Among Chen's students, in addition to professional embroiderers who wish to become her apprentice, are many amateurs attracted by the embroidery. Even some young white-collar workers have been introduced to the craft by psychotherapists as a means to relieve pressure by making embroidery products. Chen also teaches Su embroidery skills to unemployed and disabled groups throughout the city so that they can master a craft to make a living.
"Some special children are sensitive to colors. They have tender hearts and are willing to get down to embroider. They may have a different world in their eyes compared to ours, but you can see their talents through the embroidered pieces," said Chen.
Apart from offline teaching, she has also brought Su embroidery into the livestreaming studio and attracted a large number of embroidery lovers.
In November 2021, the Su Embroidery Technique applied by Chen was listed in Jiading's 11th batch of intangible cultural heritage products. She has made up her mind to make the protection and promotion of Su embroidery as her lifelong career.
She is now preparing activities to take Su embroidery into communities and plans to cooperate with schools to set up lectures and experience courses.
"It is delightful to see my work recognized, but I know it is only a small step and I have more to do. I will inherit Su embroidery techniques with awe and the spirit of craftsmanship," said Chen.
Su embroidery making a comeback
With a history of more than 2,500 years, Su embroidery is famous for its pretty design, harmonious color, sprightly lines, lively needlework and fine workmanship.
Originating in Suzhou City in neighboring Jiangsu Province, the art has become popular along the Yangtze River Delta Region.
During the Three Kingdoms Period (AD220-280), Sun Quan (AD182-252), founder of the State of Wu, once ordered the sister of prime minister Zhao Da to embroider an atlas map which is said to be "a brocade with all states."
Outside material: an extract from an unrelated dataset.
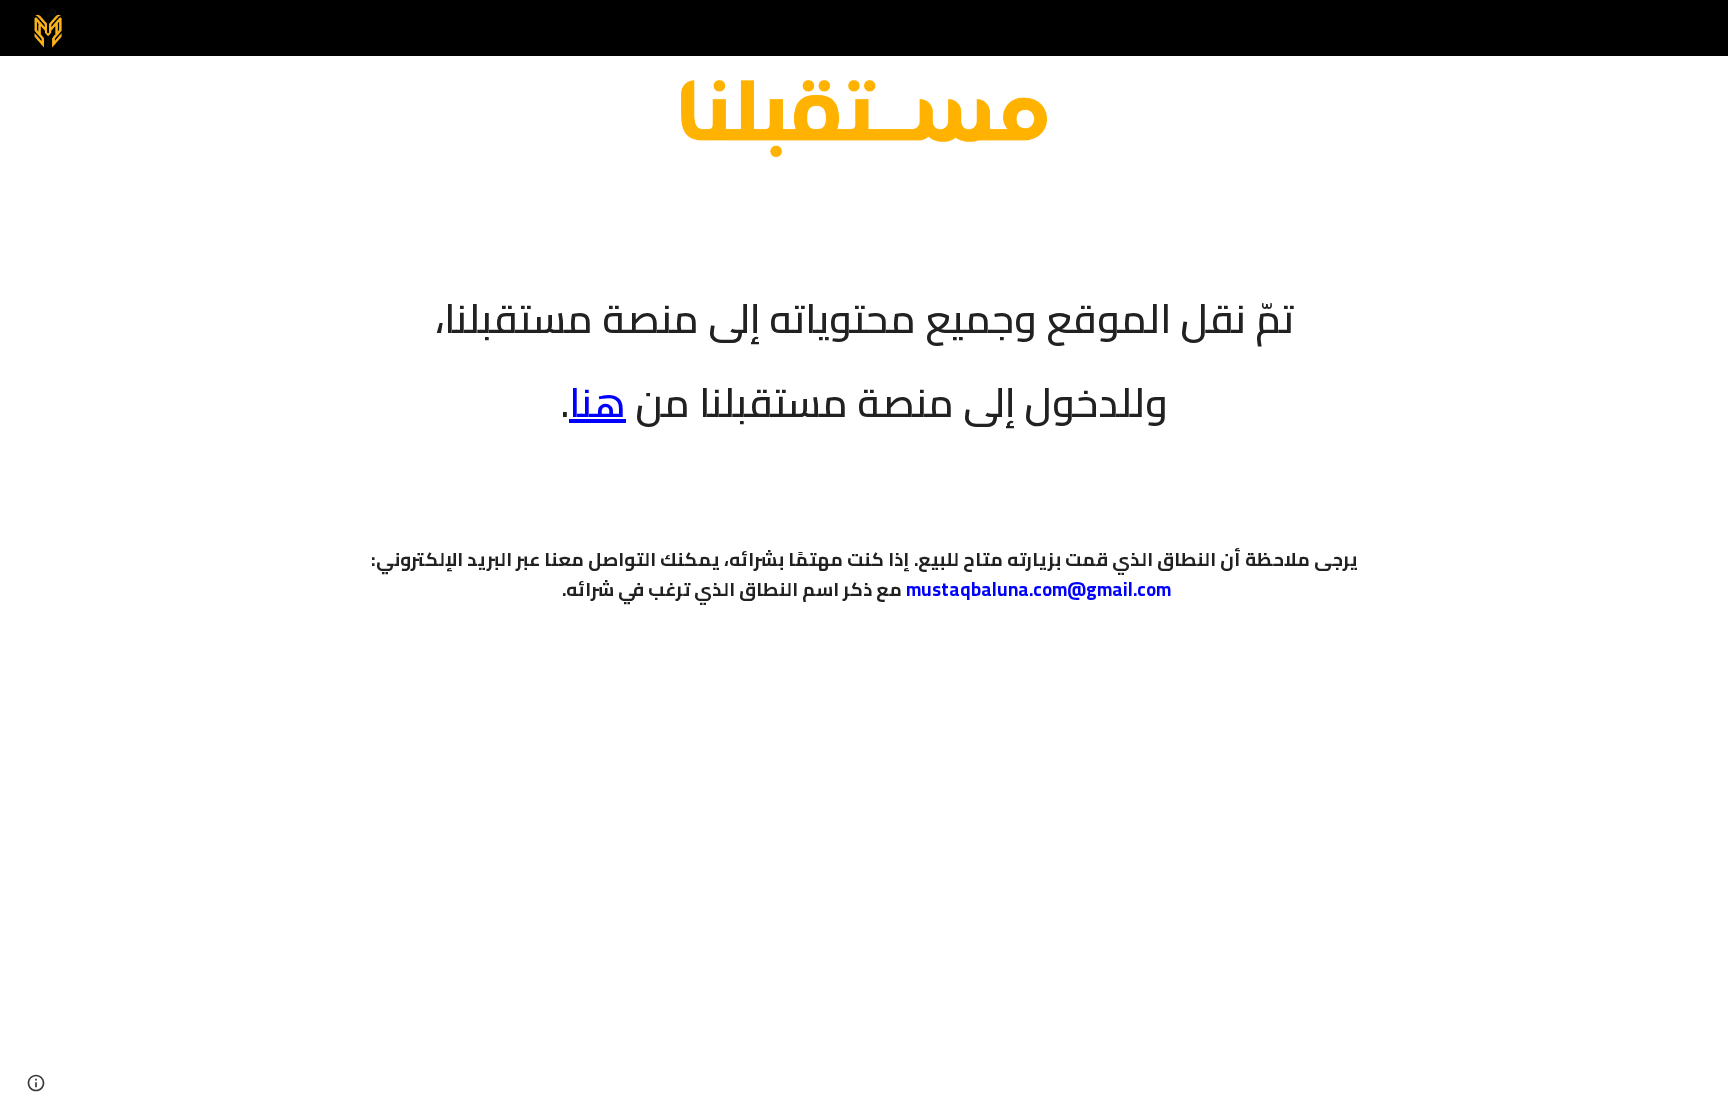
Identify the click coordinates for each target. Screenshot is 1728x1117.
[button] (36, 1083)
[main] (864, 347)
During the Ming Dynasty (1368-1644), the Yangtze River Delta region became the center of the silk weaving industry where Su embroidery, which is also called painting drawn by needles, became popular.
Jiading has retained the traditional Su embroidery craft and formed a unique ink-wash painting style under the influence of the paintings of Lu Yanshao, a renowned Jiading artist.
In addition to doing their embroidery, the inheritors of Su craft launch various charity activities, aiming to display the folk art of Jiading and developing Jiangnan (regions south of the lower reaches of the Yangtze River) culture.